● Page extract
Start
15th Chancellor of the University of Otago
- In office 1993–1998
- Preceded by: Jim Valentine
- Succeeded by: Eion Edgar

Personal details
- Born: Judith Olwyn Sloan 6 March 1942 Invercargill, New Zealand
- Died: 4 May 2024 (aged 82) Dunedin, New Zealand
- Children: 3
- Alma mater: University of Otago
- Profession: Lawyer

= Judith Medlicott =

New Zealand lawyer (1942–2024)

Judith Olwyn Medlicott (née Sloan; 6 March 1942 – 4 May 2024) was a New Zealand lawyer and advocate. She served as chancellor of the University of Otago from 1993 to 1998, and was the New Zealand Mastermind champion in 1988.

==Early life and education==
Judith Olwyn Sloan was born in Invercargill, New Zealand on 6 March 1942. She was educated at Otago Girls' High School in Dunedin. She took up her law studies in 1972, after a Master of Arts degree, marriage and three children. In 1971, she was one of the eight original members of the Dunedin Collective for Woman. She was admitted to the bar in 1975. Both her degrees were completed at the University of Otago.
End
● Items
Start
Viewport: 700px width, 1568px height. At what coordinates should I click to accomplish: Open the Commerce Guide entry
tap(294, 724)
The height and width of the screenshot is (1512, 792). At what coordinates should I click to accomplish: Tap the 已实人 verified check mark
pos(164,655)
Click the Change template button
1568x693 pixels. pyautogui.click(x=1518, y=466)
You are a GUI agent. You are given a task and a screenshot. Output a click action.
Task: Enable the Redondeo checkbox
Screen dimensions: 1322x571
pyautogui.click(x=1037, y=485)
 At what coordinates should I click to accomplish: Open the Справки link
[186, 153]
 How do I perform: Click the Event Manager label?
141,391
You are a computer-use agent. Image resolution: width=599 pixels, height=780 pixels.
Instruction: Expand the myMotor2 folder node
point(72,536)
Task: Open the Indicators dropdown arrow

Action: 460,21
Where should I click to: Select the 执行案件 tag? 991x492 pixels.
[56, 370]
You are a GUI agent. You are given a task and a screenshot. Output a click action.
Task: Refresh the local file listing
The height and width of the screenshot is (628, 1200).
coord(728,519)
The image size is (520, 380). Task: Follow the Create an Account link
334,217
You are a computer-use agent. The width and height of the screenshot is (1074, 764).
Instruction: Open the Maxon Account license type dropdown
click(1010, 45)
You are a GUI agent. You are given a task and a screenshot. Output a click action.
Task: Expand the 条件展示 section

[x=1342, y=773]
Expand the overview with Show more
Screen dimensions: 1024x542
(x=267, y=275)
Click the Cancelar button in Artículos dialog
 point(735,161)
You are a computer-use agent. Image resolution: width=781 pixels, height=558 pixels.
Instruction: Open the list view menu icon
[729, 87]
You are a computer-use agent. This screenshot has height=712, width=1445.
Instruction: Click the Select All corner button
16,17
End
● Tasks to complete
**1.** Answer the following from the Judith Medlicott biography, one line each:
(a) Who preceded her as chancellor of the University of Otago?
(b) In what year was she the New Zealand Mastermind champion?
(c) In what year was she admitted to the bar?
**2.** Carry on the Judith Medlicott biography from the point where it stops.
The items are not required for any of the work here.

● Answers to the exercise
**1.**
(a) Jim Valentine
(b) 1988
(c) 1975

**2.**
==Career==
Medlicott's first position was at Dunedin law firm Cook Allan & Co. in 1975; she was made partner in 1980. In 1986, she left to form her own practice. At this time, she also founded OWLS, the Otago Women's Law Society. Her legal work often centred around issues of significance to women, such as Family Court and relationship property issues. She was also frequently appointed by the Family Court to represent children in custody and welfare cases.

In 1988, Medlicott won the New Zealand Mastermind TV competition.

Medlicott was chancellor of the University of Otago from 1993 to 1998. She served on a number of community boards, including Radio New Zealand, the Otago District Health Board, the New Zealand Law Practitioners Disciplinary Tribunal and the Ashburn Hall Charitable Trust.

==Later life and death==
In 2003, Medlicott was one of 140 prominent New Zealanders who signed a petition seeking a Royal Commission into the controversial conviction of childcare worker Peter Ellis.

Medlicott died in Dunedin on 4 May 2024, at the age of 82.

==Honours and awards==
In the 1998 Queen's Birthday Honours, Medlicott was appointed a Companion of the New Zealand Order of Merit, for services to the legal profession, education and the community. The same year she received an honorary doctorate of law from the University of Otago.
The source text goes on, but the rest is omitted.